REQUIRED ACTION =>
Copy out every line of the data exactly.

GIVEN ENTRIES =>

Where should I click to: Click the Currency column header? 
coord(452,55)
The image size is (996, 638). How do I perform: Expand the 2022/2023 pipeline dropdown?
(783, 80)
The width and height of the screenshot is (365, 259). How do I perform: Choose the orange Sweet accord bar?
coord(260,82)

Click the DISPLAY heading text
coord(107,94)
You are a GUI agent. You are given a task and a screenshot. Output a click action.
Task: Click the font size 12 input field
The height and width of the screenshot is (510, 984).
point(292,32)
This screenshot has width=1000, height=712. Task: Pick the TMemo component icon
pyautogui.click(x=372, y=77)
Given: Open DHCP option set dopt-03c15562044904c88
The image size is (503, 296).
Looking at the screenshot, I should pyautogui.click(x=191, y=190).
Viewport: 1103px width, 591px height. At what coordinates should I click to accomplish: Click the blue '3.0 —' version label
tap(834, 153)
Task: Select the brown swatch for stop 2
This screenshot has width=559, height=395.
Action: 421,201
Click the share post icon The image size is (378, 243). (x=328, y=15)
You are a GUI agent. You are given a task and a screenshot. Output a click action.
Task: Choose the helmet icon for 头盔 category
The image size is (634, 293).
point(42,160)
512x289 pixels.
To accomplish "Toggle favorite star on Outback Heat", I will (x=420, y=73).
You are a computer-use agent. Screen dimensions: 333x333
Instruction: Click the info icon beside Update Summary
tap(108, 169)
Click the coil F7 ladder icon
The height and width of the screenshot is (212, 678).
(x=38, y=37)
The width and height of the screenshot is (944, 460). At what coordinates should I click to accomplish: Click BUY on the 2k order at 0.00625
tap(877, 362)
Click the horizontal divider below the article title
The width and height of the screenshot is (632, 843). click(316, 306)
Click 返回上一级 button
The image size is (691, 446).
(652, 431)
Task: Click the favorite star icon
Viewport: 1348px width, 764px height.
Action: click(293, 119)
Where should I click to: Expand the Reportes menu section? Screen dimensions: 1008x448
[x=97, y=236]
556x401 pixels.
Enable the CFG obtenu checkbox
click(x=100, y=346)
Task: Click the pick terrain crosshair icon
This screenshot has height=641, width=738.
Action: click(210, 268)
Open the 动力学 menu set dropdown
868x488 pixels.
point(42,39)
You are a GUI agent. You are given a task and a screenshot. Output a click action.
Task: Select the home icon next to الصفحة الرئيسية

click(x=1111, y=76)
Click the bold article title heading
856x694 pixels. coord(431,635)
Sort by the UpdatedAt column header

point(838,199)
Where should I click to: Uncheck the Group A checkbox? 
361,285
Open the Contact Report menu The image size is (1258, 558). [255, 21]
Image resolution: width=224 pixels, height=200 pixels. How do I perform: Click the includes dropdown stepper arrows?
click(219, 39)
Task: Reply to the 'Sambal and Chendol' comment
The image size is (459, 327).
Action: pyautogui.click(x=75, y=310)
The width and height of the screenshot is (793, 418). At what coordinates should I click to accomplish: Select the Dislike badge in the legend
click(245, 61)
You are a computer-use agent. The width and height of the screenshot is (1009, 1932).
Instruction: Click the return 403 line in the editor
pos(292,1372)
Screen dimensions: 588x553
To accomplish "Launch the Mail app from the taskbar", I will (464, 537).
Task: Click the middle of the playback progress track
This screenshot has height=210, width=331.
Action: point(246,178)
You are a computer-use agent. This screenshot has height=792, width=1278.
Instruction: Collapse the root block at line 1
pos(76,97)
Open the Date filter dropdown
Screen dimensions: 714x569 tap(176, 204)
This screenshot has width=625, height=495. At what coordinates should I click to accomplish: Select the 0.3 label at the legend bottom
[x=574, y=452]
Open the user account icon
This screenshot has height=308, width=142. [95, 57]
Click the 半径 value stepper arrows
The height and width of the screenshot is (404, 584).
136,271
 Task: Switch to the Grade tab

RESPONSE AREA =>
Where should I click to: Click the Currency column header? 
coord(452,55)
The image size is (996, 638). How do I perform: Expand the 2022/2023 pipeline dropdown?
(783, 80)
The width and height of the screenshot is (365, 259). How do I perform: Choose the orange Sweet accord bar?
coord(260,82)

Click the DISPLAY heading text
coord(107,94)
You are a GUI agent. You are given a task and a screenshot. Output a click action.
Task: Click the font size 12 input field
The height and width of the screenshot is (510, 984).
point(292,32)
This screenshot has width=1000, height=712. Task: Pick the TMemo component icon
pyautogui.click(x=372, y=77)
Given: Open DHCP option set dopt-03c15562044904c88
The image size is (503, 296).
Looking at the screenshot, I should pyautogui.click(x=191, y=190).
Viewport: 1103px width, 591px height. At what coordinates should I click to accomplish: Click the blue '3.0 —' version label
tap(834, 153)
Task: Select the brown swatch for stop 2
This screenshot has width=559, height=395.
Action: 421,201
Click the share post icon The image size is (378, 243). (x=328, y=15)
You are a GUI agent. You are given a task and a screenshot. Output a click action.
Task: Choose the helmet icon for 头盔 category
The image size is (634, 293).
point(42,160)
512x289 pixels.
To accomplish "Toggle favorite star on Outback Heat", I will (x=420, y=73).
You are a computer-use agent. Screen dimensions: 333x333
Instruction: Click the info icon beside Update Summary
tap(108, 169)
Click the coil F7 ladder icon
The height and width of the screenshot is (212, 678).
(x=38, y=37)
The width and height of the screenshot is (944, 460). At what coordinates should I click to accomplish: Click BUY on the 2k order at 0.00625
tap(877, 362)
Click the horizontal divider below the article title
The width and height of the screenshot is (632, 843). click(316, 306)
Click 返回上一级 button
The image size is (691, 446).
(652, 431)
Task: Click the favorite star icon
Viewport: 1348px width, 764px height.
Action: click(293, 119)
Where should I click to: Expand the Reportes menu section? Screen dimensions: 1008x448
[x=97, y=236]
556x401 pixels.
Enable the CFG obtenu checkbox
click(x=100, y=346)
Task: Click the pick terrain crosshair icon
This screenshot has height=641, width=738.
Action: click(210, 268)
Open the 动力学 menu set dropdown
868x488 pixels.
point(42,39)
You are a GUI agent. You are given a task and a screenshot. Output a click action.
Task: Select the home icon next to الصفحة الرئيسية

click(x=1111, y=76)
Click the bold article title heading
856x694 pixels. coord(431,635)
Sort by the UpdatedAt column header

point(838,199)
Where should I click to: Uncheck the Group A checkbox? 
361,285
Open the Contact Report menu The image size is (1258, 558). [255, 21]
Image resolution: width=224 pixels, height=200 pixels. How do I perform: Click the includes dropdown stepper arrows?
click(219, 39)
Task: Reply to the 'Sambal and Chendol' comment
The image size is (459, 327).
Action: pyautogui.click(x=75, y=310)
The width and height of the screenshot is (793, 418). At what coordinates should I click to accomplish: Select the Dislike badge in the legend
click(245, 61)
You are a computer-use agent. The width and height of the screenshot is (1009, 1932).
Instruction: Click the return 403 line in the editor
pos(292,1372)
Screen dimensions: 588x553
To accomplish "Launch the Mail app from the taskbar", I will (464, 537).
Task: Click the middle of the playback progress track
This screenshot has height=210, width=331.
Action: point(246,178)
You are a computer-use agent. This screenshot has height=792, width=1278.
Instruction: Collapse the root block at line 1
pos(76,97)
Open the Date filter dropdown
Screen dimensions: 714x569 tap(176, 204)
This screenshot has width=625, height=495. At what coordinates should I click to accomplish: Select the 0.3 label at the legend bottom
[x=574, y=452]
Open the user account icon
This screenshot has height=308, width=142. [95, 57]
Click the 半径 value stepper arrows
The height and width of the screenshot is (404, 584).
136,271
 Task: Switch to the Grade tab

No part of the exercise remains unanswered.